_TASK ITEM_.
Write out, as an exact transcription, the line that has "support@cbaa.org.au (128, 2470)" and each line after it through the end of the data below.

_EXCERPTED DATA_.
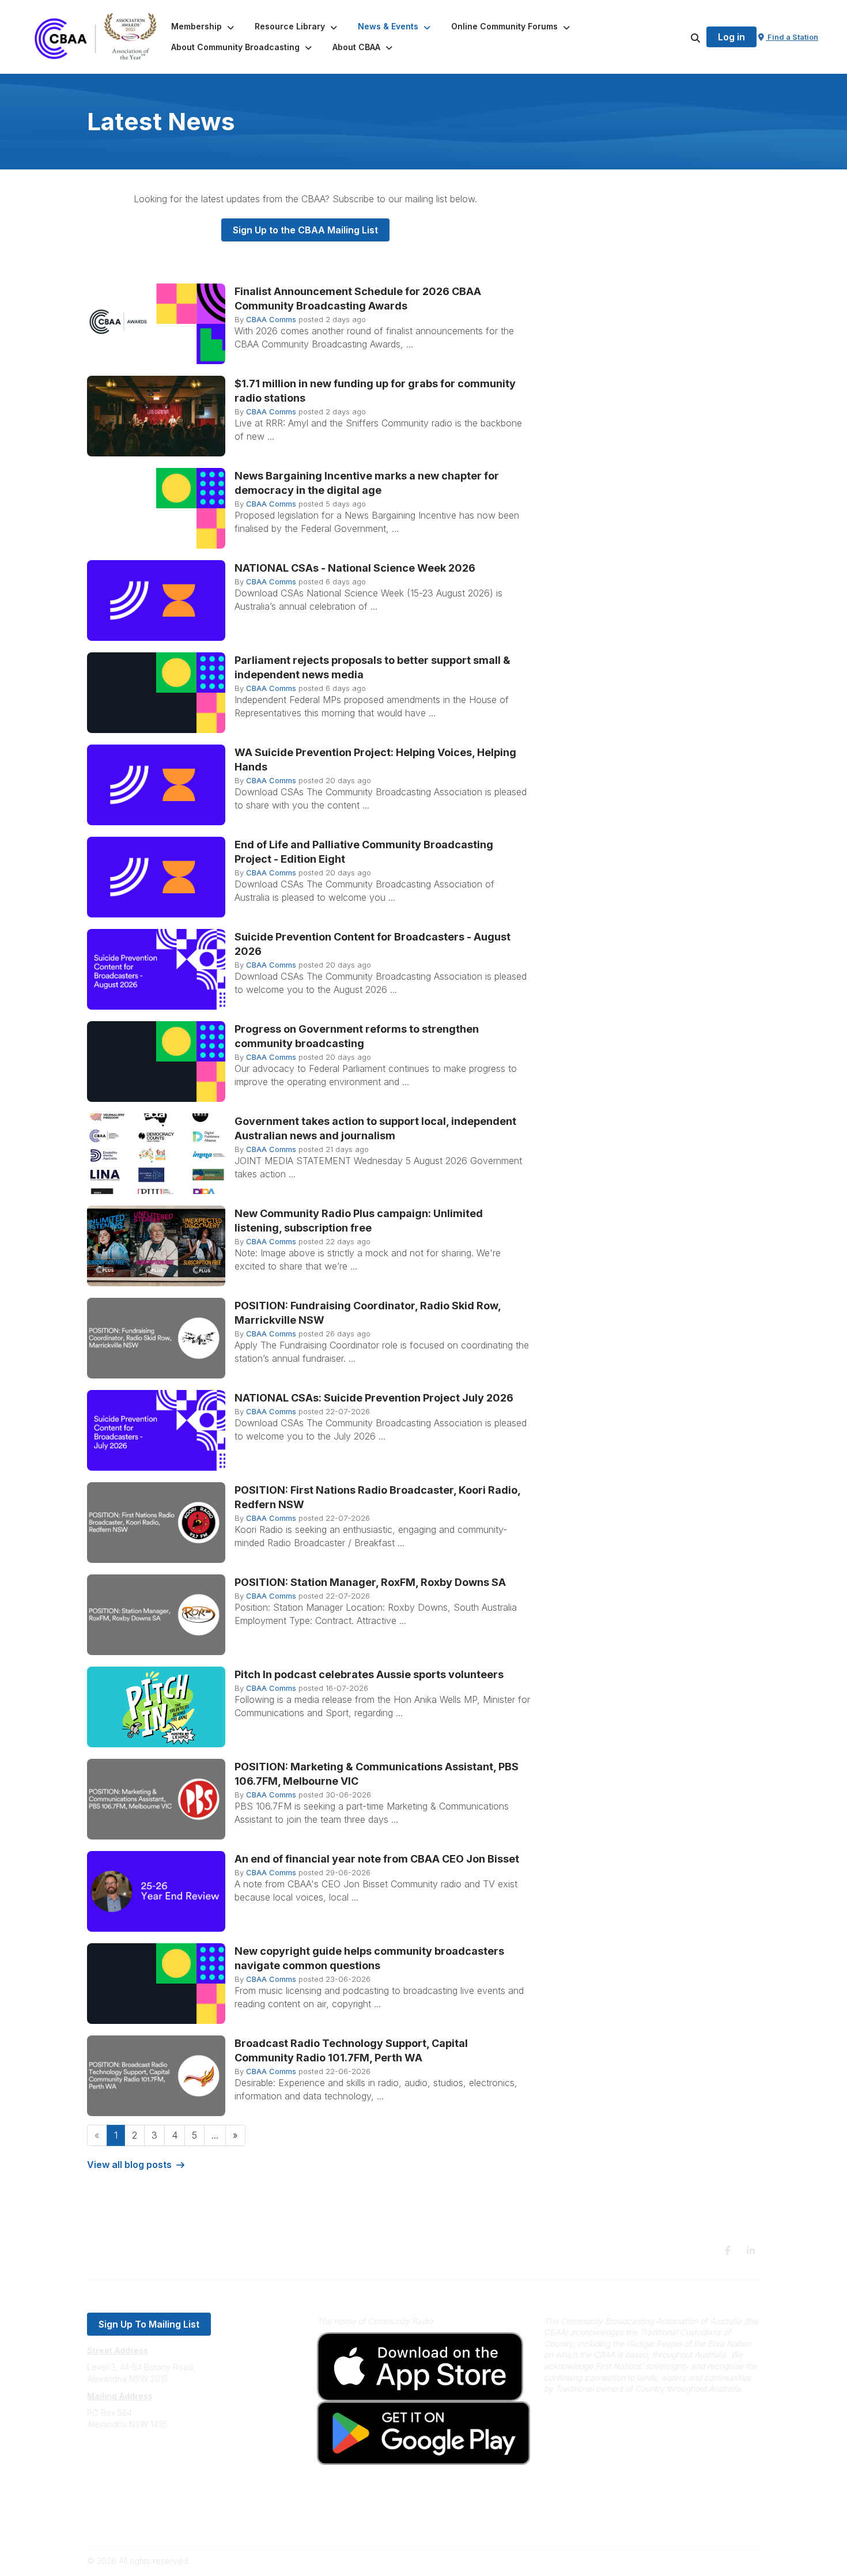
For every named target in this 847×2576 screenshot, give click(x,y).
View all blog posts (129, 2164)
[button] (203, 26)
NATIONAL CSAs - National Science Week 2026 (355, 568)
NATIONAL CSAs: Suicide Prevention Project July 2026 (374, 1398)
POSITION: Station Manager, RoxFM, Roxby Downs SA (370, 1582)
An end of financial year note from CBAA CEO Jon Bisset (377, 1859)
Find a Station (792, 36)
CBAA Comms (271, 319)
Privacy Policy (114, 2505)
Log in (731, 37)
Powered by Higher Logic (711, 2561)
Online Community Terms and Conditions (163, 2522)
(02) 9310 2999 (116, 2459)
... (214, 2135)
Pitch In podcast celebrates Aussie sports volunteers (369, 1674)
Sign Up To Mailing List (149, 2324)
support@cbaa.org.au (128, 2470)
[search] (681, 37)
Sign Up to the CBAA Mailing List (305, 230)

_RESPONSE TO THE EXERCISE_.
support@cbaa.org.au (128, 2470)
[search] (681, 37)
Sign Up to the CBAA Mailing List (305, 230)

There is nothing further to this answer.